Preston's interest in development flexibility has been brewing for years. Developing Products in Half the Time  covered the core of flexibility—iterative and incremental development—in its fourth chapter.

Another part of flexibility, responsive experimentation (Chapter Four of Flexible Product Development) includes rapid prototyping, which Preston started following in 1988. More important, super-rapid prototyping machines, often called 3-D printers, appeared in 1996. Although some people denigrated 3-D printers as a "poor man's rapid prototyping system," he saw the very low costs and rapid responsiveness of such systems as opportunities to change the way organizations develop new products radically by harnessing this quick, inexpensive feedback. He followed these developments closely, having keynoted at a rapid prototyping conference in Australia in 1995 and participated in six others in Australia, the United Kingdom, South Africa, and the United States since then.

Over the next decade or two, Preston has helped product architecture (Chapter Three of Flexible Product Development and the sixth chapter of Developing Products in Half the Time) to move from a solely technical matter to a business strategy topic, although its role in enhancing flexibility during development is still not widely appreciated.

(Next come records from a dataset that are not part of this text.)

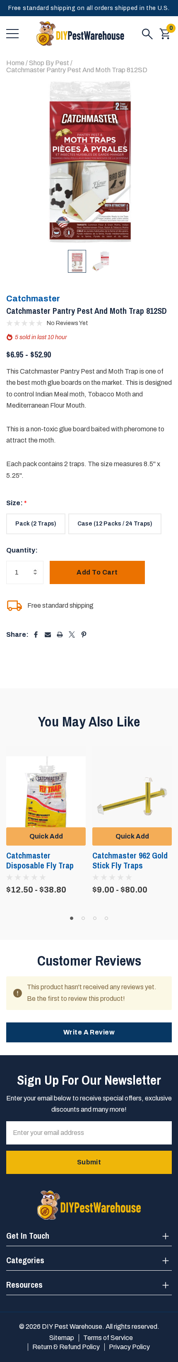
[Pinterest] (84, 634)
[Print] (60, 634)
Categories (25, 1260)
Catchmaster (33, 298)
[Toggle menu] (12, 33)
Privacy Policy (129, 1346)
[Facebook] (36, 634)
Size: (16, 502)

The tipping point for him was in 2004, when the Agile Development Conference (ADC) invited him to keynote. Agile development aims precisely at flexibility, except that it only pertains to software development. Having started his career in the 1960s immersed in programming, he had been observing software development for years. It impressed him that software development projects have experienced more than their share of spectacular failures, but this community has studied these failures, done impressive research on methodologies, and improved—to a greater extent than product development in other fields, he believes. Notwithstanding that software developers have a lead in understanding their methodologies, the 2004 ADC invited Preston to speak—characteristically—to see what they could learn from an allied field. They rather confused who was the teacher and who was the student. As a result, he attended other agile conferences since then, joined the Agile Alliance, and was a founding member of the Agile Project Leadership Network—and he took many notes. As a result, what the agilists have achieved in software development inspired him to write Flexible Product Development, which provides comparable means for developing non-software products flexibly.

Preston retired in 2013 but maintains this site as a resource for his many former clients around the globe.